# Assignment
Below are the records; copy exactly the stretch from the line containing "Store (496, 25)" through the line containing "[button] (40, 579)", both ends included, and nothing else.

──────── Data to examine ────────

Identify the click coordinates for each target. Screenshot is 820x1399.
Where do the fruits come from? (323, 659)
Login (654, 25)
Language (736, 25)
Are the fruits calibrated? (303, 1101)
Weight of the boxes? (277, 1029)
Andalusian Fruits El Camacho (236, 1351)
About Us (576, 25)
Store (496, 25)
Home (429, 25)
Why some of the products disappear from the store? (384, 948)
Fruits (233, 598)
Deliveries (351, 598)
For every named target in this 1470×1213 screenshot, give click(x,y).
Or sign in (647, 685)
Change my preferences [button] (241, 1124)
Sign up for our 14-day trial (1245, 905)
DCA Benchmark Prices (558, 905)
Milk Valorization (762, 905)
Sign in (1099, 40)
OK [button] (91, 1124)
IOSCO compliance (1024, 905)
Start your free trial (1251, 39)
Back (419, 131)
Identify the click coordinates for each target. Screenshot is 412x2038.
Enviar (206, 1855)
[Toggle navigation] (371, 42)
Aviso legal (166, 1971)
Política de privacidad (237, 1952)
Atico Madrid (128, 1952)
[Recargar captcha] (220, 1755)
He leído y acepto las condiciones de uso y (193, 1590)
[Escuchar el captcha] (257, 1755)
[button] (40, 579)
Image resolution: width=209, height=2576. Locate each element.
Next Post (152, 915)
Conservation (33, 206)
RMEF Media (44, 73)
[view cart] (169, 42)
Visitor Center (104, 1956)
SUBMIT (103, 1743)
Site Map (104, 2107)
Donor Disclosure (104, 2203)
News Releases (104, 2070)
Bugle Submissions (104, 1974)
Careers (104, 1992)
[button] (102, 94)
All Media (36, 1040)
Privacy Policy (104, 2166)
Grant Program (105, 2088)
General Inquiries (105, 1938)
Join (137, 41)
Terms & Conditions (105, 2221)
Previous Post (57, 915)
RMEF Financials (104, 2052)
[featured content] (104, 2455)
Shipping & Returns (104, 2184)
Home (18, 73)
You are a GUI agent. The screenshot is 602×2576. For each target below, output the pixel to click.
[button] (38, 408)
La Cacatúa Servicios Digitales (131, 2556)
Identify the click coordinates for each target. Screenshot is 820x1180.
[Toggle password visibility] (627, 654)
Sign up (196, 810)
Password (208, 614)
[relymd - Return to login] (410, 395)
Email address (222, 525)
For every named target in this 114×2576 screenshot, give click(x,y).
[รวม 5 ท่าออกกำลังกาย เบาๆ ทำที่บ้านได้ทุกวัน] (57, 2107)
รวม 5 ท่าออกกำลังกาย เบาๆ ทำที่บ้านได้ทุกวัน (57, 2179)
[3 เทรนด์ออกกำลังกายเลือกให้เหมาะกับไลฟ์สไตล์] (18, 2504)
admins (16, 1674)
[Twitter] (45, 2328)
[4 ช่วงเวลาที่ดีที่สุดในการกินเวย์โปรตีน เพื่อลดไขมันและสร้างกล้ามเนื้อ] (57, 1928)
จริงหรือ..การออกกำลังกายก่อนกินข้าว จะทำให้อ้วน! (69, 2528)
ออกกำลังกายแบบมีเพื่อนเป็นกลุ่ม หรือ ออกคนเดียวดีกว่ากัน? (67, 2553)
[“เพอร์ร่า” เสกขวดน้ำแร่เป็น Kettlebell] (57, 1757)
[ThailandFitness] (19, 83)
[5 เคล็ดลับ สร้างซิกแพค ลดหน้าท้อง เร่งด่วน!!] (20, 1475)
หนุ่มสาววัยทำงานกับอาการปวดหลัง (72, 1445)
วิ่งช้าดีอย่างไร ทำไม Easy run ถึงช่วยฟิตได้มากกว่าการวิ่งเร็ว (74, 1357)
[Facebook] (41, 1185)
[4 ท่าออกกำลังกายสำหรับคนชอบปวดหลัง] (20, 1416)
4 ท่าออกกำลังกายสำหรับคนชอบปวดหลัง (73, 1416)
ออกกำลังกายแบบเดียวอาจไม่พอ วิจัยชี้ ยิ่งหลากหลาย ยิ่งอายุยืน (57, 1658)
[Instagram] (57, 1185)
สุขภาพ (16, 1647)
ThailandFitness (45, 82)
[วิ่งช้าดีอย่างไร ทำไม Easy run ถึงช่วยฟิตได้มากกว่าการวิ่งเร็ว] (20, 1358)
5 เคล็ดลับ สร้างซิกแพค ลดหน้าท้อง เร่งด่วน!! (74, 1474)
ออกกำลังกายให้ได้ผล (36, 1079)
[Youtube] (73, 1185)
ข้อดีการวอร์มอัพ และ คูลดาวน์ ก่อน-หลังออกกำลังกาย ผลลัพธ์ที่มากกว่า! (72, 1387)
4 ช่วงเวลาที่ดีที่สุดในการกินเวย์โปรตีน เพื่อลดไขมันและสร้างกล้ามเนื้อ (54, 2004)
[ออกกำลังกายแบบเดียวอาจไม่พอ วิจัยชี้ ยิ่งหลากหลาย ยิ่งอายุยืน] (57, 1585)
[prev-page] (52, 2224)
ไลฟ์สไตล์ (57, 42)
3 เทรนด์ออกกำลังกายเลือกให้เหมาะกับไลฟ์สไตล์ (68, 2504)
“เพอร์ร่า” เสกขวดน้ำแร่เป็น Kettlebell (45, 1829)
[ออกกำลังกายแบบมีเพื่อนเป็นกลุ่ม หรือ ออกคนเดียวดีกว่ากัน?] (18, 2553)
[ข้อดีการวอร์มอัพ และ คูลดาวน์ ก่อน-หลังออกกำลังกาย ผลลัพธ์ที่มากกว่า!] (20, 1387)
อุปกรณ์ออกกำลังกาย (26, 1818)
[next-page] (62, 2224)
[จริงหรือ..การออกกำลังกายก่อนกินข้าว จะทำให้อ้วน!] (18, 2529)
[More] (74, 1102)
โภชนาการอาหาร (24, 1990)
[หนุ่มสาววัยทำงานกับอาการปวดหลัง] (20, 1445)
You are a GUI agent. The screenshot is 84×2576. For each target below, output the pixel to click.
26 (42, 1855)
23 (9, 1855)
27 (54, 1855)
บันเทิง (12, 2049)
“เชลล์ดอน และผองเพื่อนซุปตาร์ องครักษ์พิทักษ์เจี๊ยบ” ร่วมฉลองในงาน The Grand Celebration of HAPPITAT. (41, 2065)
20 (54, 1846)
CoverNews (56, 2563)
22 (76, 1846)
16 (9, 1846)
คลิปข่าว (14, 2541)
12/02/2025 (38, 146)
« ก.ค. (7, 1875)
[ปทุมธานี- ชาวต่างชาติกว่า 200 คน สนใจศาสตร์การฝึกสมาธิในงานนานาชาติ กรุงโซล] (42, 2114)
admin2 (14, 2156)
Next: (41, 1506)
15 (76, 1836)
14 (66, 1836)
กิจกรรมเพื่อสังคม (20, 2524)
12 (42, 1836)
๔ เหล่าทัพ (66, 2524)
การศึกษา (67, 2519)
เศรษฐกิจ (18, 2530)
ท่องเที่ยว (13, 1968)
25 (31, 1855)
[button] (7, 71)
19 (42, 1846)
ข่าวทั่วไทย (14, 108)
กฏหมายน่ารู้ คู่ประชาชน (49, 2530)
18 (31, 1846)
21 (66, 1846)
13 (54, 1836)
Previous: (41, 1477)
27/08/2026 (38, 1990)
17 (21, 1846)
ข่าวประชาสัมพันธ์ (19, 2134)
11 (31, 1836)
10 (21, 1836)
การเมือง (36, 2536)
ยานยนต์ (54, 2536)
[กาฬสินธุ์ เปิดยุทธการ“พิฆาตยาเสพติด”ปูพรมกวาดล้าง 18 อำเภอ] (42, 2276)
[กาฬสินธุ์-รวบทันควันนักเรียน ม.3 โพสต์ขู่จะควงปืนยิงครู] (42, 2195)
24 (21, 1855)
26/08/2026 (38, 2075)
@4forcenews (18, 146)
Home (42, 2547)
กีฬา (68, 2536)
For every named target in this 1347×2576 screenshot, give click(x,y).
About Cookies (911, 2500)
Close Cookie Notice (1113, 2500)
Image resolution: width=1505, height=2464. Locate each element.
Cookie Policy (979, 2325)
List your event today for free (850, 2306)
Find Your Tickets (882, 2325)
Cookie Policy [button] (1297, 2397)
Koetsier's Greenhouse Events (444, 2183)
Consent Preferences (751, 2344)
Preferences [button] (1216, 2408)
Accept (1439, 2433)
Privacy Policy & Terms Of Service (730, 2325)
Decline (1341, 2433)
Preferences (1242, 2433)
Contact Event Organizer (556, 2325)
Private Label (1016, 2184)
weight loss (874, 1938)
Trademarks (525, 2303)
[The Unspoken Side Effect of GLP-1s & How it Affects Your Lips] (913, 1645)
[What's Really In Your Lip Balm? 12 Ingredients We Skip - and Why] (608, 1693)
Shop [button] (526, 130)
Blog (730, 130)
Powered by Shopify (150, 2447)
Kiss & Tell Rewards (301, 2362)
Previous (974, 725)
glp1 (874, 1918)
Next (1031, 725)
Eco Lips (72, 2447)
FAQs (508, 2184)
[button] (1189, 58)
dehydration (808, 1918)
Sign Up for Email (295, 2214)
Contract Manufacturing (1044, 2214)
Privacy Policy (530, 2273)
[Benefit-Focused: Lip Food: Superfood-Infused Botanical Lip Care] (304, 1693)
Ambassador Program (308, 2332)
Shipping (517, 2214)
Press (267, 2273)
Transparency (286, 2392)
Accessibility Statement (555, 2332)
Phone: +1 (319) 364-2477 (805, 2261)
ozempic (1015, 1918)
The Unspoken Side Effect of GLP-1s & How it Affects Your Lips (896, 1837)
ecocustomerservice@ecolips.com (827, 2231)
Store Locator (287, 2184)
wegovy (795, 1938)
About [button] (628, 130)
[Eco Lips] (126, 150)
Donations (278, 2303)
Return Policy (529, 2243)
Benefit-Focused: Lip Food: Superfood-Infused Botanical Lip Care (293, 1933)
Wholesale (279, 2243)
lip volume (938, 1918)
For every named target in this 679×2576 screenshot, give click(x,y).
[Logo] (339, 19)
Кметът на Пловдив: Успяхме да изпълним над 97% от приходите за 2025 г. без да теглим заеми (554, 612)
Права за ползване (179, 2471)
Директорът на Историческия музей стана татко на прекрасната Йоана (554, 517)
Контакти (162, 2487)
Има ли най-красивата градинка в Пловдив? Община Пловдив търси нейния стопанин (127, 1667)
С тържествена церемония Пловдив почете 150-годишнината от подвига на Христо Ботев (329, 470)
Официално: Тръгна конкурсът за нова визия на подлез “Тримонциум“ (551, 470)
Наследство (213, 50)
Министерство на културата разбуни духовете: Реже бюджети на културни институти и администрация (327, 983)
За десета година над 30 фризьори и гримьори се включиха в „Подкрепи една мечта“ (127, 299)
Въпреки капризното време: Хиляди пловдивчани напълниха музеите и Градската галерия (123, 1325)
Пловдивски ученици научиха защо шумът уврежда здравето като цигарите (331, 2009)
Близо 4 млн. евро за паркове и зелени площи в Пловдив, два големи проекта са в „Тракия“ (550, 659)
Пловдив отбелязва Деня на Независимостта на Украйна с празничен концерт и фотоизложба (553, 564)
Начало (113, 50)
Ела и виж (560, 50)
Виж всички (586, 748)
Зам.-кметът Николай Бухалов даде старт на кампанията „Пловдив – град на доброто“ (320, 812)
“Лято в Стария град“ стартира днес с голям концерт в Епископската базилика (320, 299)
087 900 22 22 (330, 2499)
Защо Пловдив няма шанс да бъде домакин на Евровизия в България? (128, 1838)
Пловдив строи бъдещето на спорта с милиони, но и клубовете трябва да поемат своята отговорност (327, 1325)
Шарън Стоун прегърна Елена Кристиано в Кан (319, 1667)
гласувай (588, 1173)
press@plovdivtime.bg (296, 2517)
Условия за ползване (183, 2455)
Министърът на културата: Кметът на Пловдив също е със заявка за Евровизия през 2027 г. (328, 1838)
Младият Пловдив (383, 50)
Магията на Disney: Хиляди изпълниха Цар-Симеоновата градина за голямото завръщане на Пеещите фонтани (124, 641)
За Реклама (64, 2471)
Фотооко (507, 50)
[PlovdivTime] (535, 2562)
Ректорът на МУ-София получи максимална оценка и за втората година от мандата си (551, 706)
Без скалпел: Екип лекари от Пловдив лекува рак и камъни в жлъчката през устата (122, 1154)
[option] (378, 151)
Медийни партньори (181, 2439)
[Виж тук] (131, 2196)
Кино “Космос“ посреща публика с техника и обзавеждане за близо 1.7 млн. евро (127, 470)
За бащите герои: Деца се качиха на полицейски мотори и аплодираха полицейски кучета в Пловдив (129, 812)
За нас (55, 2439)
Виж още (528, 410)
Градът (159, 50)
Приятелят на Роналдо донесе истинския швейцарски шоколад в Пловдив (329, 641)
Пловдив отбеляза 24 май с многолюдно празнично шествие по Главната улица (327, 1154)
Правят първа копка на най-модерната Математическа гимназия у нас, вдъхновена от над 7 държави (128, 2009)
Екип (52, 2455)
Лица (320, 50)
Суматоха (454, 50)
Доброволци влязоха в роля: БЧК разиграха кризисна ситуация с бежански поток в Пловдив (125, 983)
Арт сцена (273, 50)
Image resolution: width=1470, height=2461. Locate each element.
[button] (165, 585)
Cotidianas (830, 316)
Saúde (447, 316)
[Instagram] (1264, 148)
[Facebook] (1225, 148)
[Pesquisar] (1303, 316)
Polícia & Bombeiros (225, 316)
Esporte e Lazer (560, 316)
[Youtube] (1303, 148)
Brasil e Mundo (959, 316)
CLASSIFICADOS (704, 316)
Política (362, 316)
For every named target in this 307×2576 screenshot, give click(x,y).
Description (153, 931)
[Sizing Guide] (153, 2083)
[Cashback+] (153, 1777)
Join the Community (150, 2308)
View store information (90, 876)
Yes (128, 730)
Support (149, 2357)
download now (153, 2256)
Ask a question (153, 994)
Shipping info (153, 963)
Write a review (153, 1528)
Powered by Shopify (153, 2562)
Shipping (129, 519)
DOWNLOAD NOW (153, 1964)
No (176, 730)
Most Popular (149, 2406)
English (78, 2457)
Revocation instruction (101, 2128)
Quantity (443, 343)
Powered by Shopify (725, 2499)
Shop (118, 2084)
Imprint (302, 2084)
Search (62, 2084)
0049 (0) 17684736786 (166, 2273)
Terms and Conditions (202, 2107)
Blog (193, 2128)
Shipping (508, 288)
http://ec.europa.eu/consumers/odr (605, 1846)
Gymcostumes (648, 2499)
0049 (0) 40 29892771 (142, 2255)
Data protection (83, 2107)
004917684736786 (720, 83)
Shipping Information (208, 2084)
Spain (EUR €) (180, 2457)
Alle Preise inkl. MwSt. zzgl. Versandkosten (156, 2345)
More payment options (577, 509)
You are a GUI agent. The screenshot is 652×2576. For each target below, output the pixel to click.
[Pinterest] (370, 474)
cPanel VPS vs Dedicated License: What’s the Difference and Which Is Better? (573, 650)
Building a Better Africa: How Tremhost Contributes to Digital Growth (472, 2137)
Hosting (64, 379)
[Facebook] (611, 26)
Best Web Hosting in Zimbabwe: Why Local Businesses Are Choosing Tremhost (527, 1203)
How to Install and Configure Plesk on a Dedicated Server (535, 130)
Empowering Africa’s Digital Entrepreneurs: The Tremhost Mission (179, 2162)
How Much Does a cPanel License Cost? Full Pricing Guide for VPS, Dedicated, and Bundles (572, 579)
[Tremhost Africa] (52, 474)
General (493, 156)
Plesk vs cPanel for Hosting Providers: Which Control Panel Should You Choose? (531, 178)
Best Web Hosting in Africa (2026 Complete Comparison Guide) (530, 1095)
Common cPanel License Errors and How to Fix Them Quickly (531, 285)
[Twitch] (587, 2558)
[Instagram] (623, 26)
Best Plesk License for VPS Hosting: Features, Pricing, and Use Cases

────────

# Reply to the exercise
Store (496, 25)
Home (429, 25)
Why some of the products disappear from the store? (384, 948)
Fruits (233, 598)
Deliveries (351, 598)
For every named target in this 1470×1213 screenshot, give click(x,y).
Or sign in (647, 685)
Change my preferences [button] (241, 1124)
Sign up for our 14-day trial (1245, 905)
DCA Benchmark Prices (558, 905)
Milk Valorization (762, 905)
Sign in (1099, 40)
OK [button] (91, 1124)
IOSCO compliance (1024, 905)
Start your free trial (1251, 39)
Back (419, 131)
Identify the click coordinates for each target. Screenshot is 412x2038.
Enviar (206, 1855)
[Toggle navigation] (371, 42)
Aviso legal (166, 1971)
Política de privacidad (237, 1952)
Atico Madrid (128, 1952)
[Recargar captcha] (220, 1755)
He leído y acepto las condiciones de uso y (193, 1590)
[Escuchar el captcha] (257, 1755)
[button] (40, 579)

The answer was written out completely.